── Trecho selecionado ──

Logo, se a personalidade é uma aptidão genérica para o sujeito, o que poderá existir como condição para essa titularidade são os critérios implementados frente ao concreto, como por exemplo: estabelecer uma idade mínima, tempo de contribuição, etc. O nascituro, portanto, “poderá titularizar direitos, patrimoniais ou existenciais, compatíveis com a sua condição.” (SÁ; NAVES, 2017, p. 43). Maria de Fátima Freire de Sá e Bruno Torquato de Oliveira Naves (2017) informam que isso será aplicado inclusive no que tange aos direitos da personalidade, como por exemplo: o direito à vida, à imagem, à integridade física.
Nota-se que a norma jurídica por diversas vezes outorga direitos e determina obrigações a depender da situação em que o nascituro se figura como titular no caso concreto. Pablo Stolze Gagliano (2017) traz um quadro esquemático a respeito do nascituro e a proteção legal dos direitos que lhe foram concedidos desde a concepção:
a) o nascituro é titular de direitos personalíssimos (como o direito à vida, o direito à proteção, pré-natal, etc.);
b) pode receber doação, sem prejuízo do recolhimento do imposto de tramissão inter vivos;
c) pode ser beneficiado por legado e herança;
d) o Código Penal tipifica o crime de aborto;
e) como decorrência da proteção conferida pelos direitos da personalidade, o nascituro tem direito à realização do exame de DNA, para efeito de aferição de paternidade (GAGLIANO, 2017, p. 172)

───

▸ **Explorar o material**:
**A.** Atualize o trecho selecionado, começando em "Nota-se que a" e terminando em "2017, p. 172)", com "herança" substituído por "sucessão".
**B.** Liste, pelo nome completo, todos os autores mencionados no trecho selecionado.

── Extratos de dados ──

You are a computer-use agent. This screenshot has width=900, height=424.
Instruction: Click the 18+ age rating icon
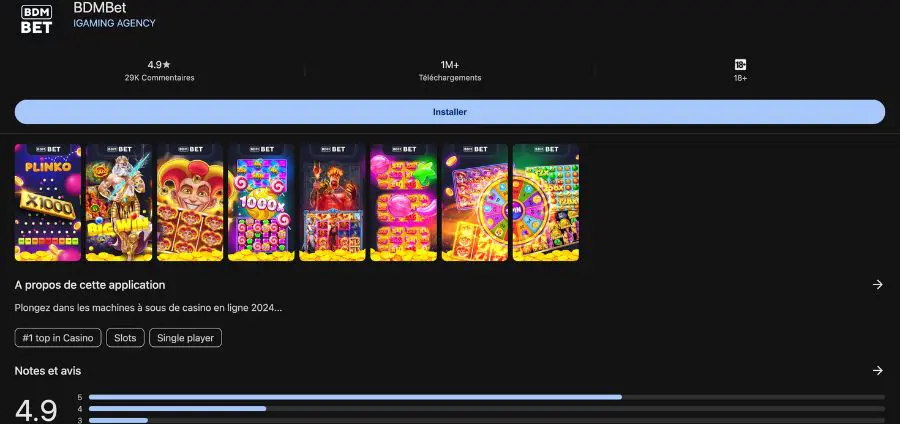coord(740,64)
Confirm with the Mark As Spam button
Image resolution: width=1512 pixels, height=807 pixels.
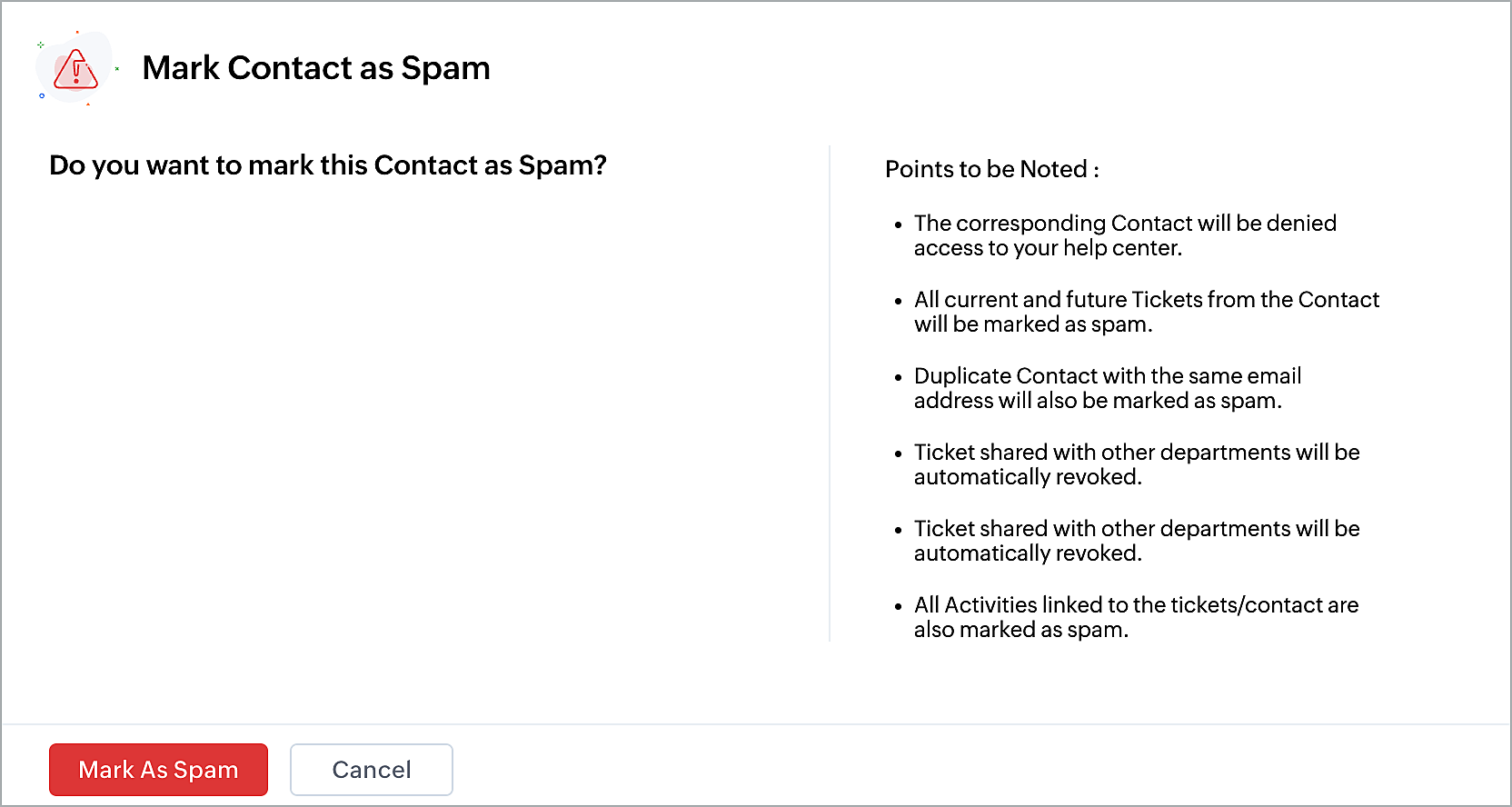[x=158, y=770]
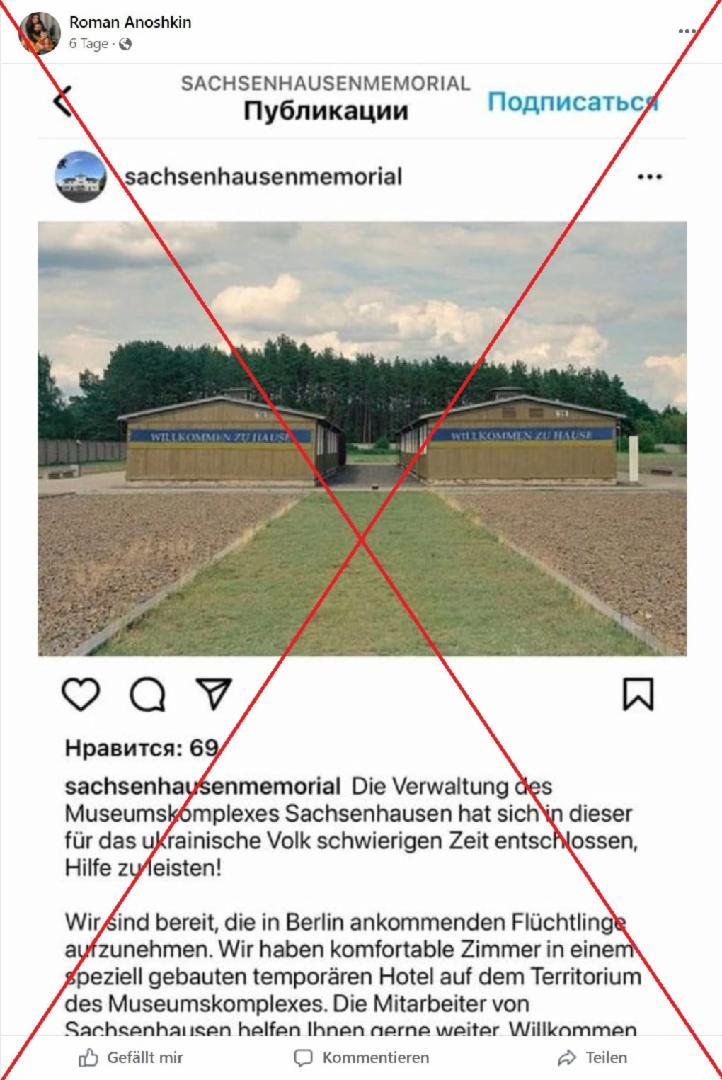Click sachsenhausenmemorial name in caption

pyautogui.click(x=203, y=786)
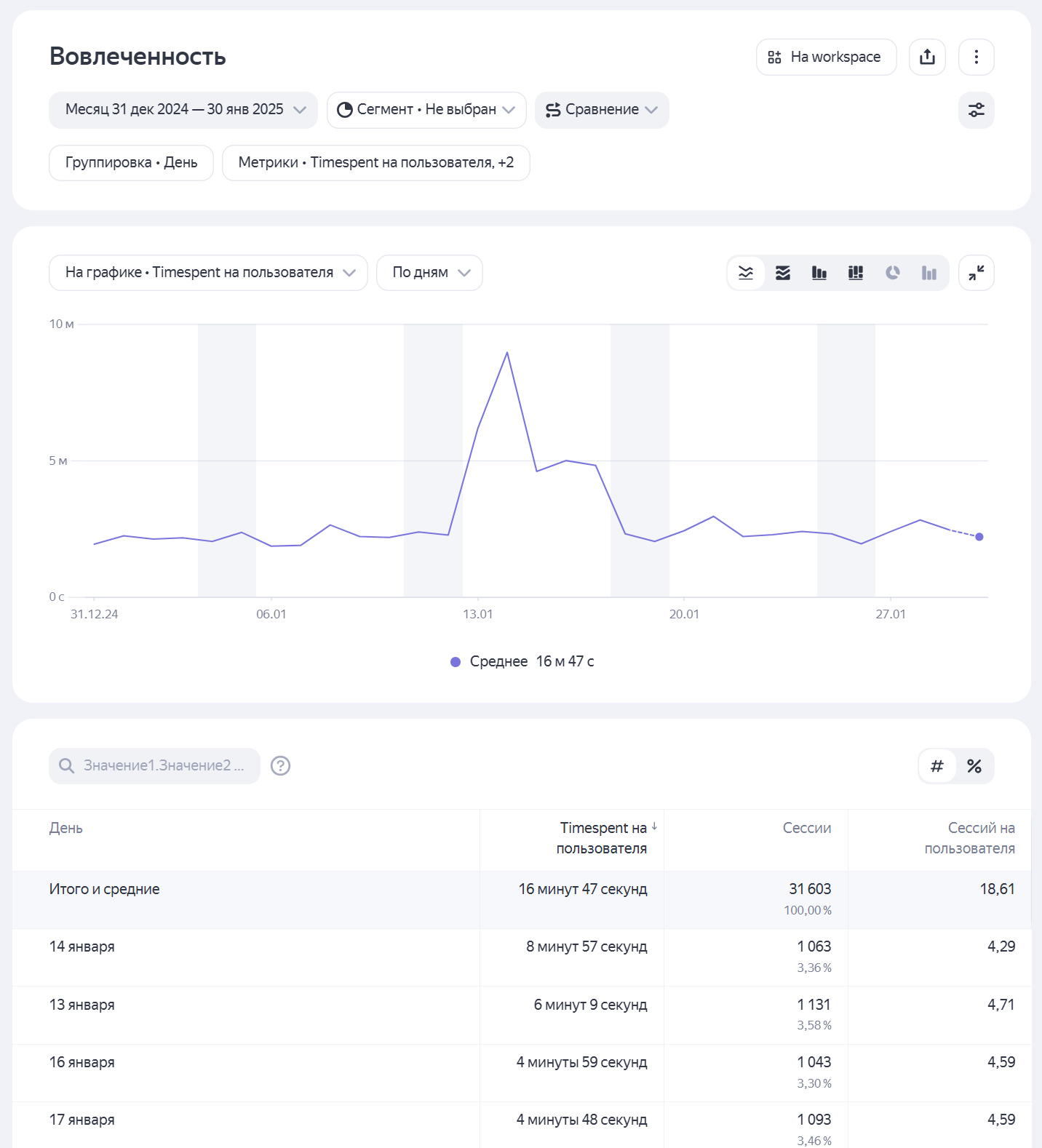Select the stacked area chart icon

tap(783, 273)
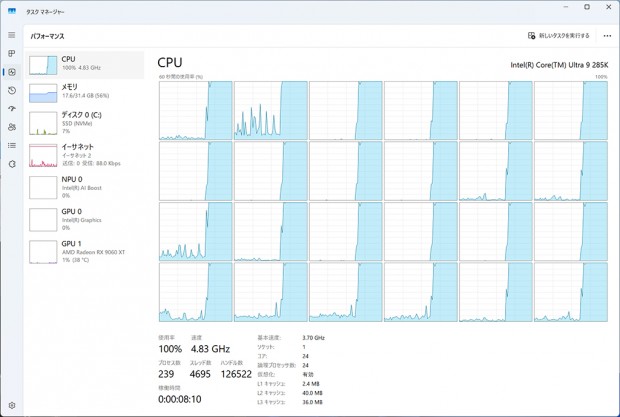Select GPU 1 AMD Radeon entry
620x417 pixels.
click(x=85, y=251)
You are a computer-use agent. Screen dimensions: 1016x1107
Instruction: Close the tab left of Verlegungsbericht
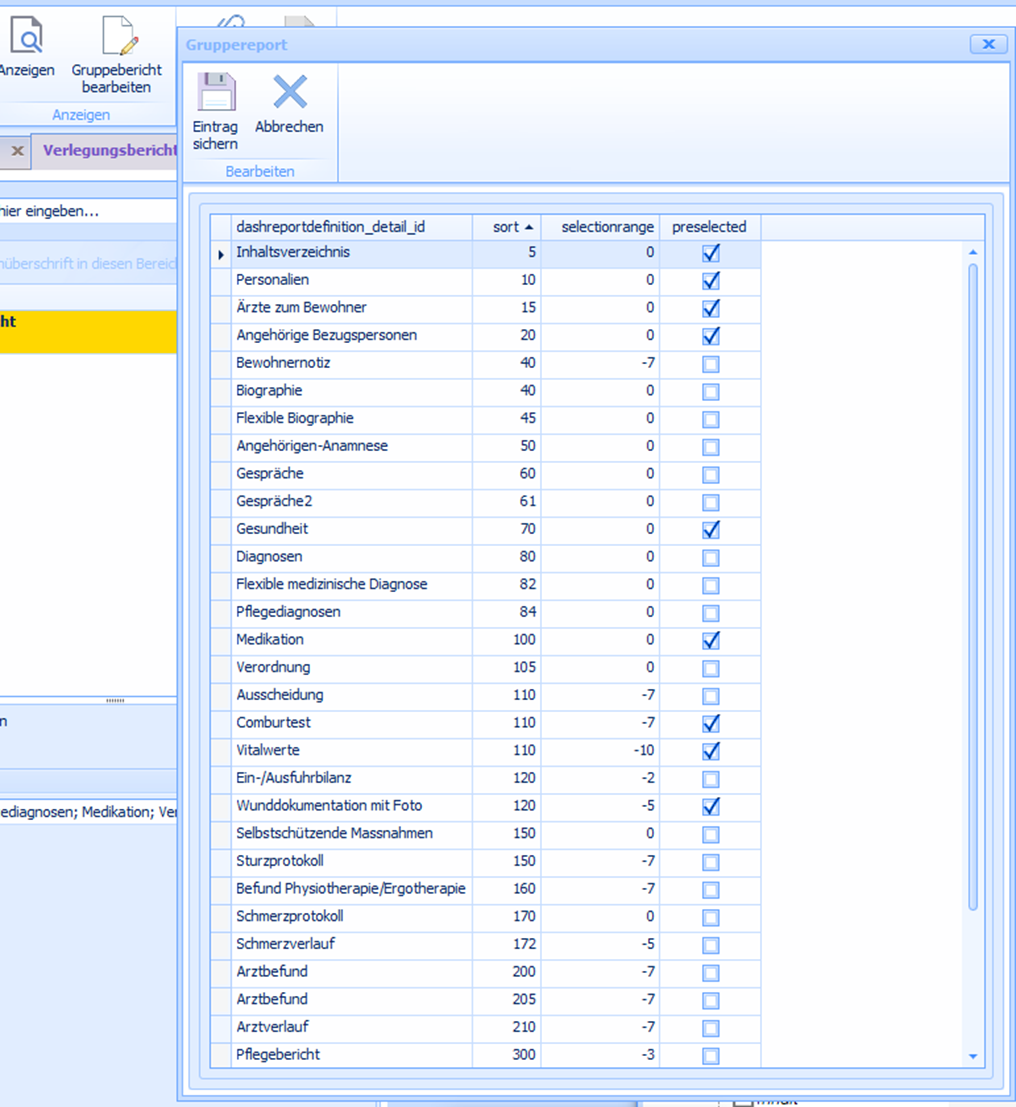[x=17, y=151]
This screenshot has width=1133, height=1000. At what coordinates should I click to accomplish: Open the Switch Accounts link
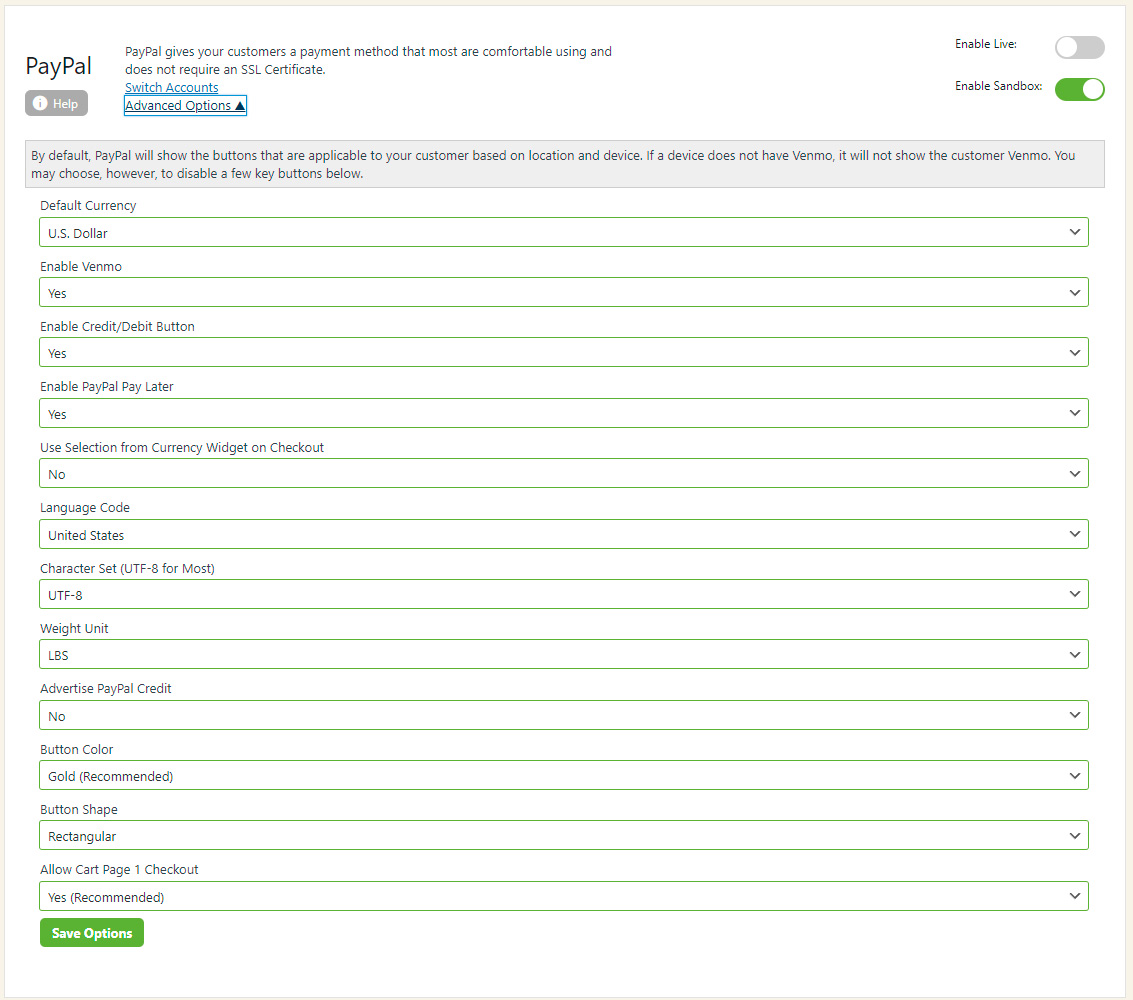171,88
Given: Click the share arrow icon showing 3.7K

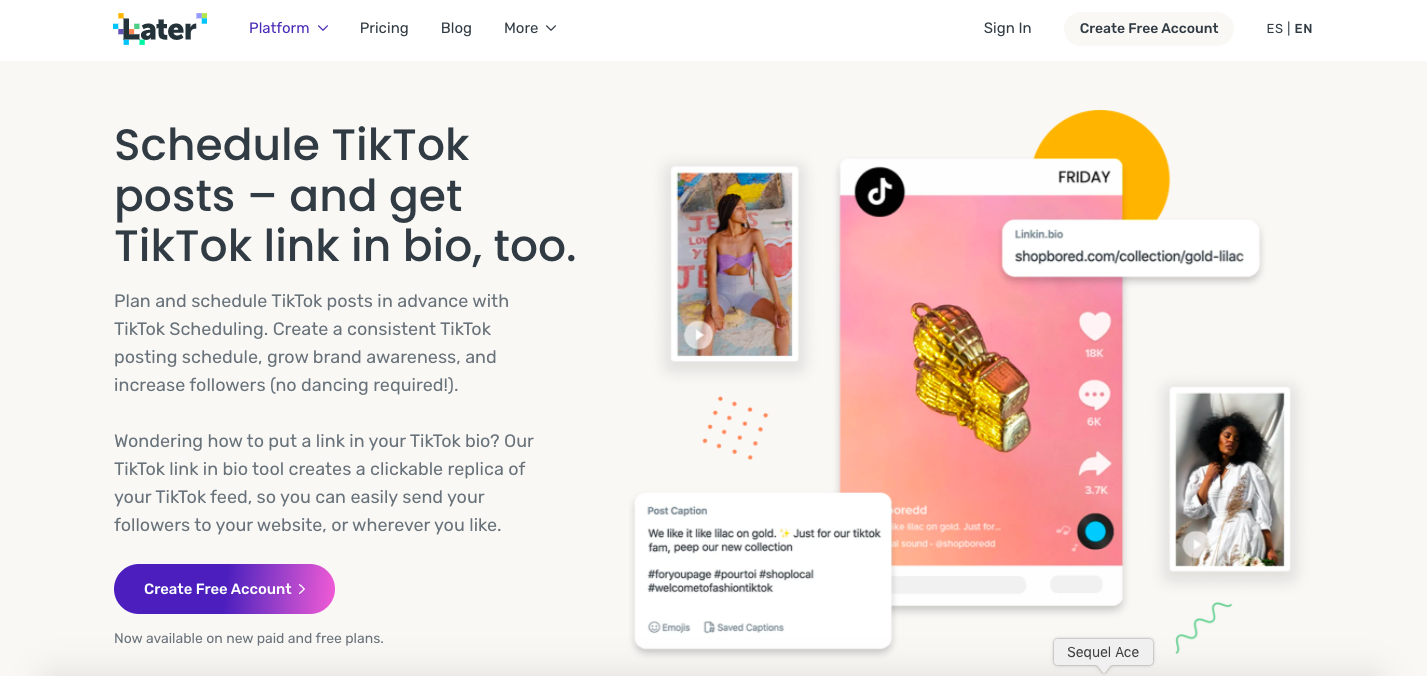Looking at the screenshot, I should pos(1095,464).
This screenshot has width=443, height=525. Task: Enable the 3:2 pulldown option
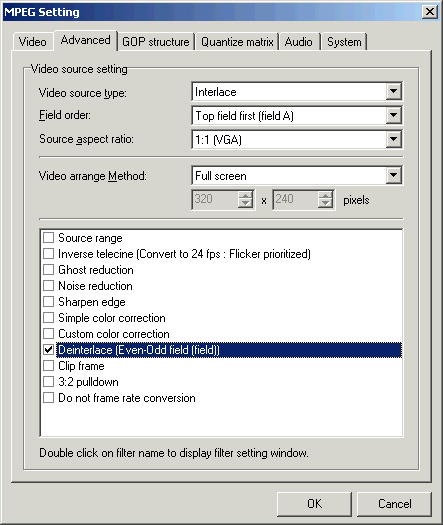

───

▸ **Resultados esperados**:
**A.**
Nota-se que a norma jurídica por diversas vezes outorga direitos e determina obrigações a depender da situação em que o nascituro se figura como titular no caso concreto. Pablo Stolze Gagliano (2017) traz um quadro esquemático a respeito do nascituro e a proteção legal dos direitos que lhe foram concedidos desde a concepção:
a) o nascituro é titular de direitos personalíssimos (como o direito à vida, o direito à proteção, pré-natal, etc.);
b) pode receber doação, sem prejuízo do recolhimento do imposto de tramissão inter vivos;
c) pode ser beneficiado por legado e sucessão;
d) o Código Penal tipifica o crime de aborto;
e) como decorrência da proteção conferida pelos direitos da personalidade, o nascituro tem direito à realização do exame de DNA, para efeito de aferição de paternidade (GAGLIANO, 2017, p. 172)

**B.**
Maria de Fátima Freire de Sá
Bruno Torquato de Oliveira Naves
Pablo Stolze Gagliano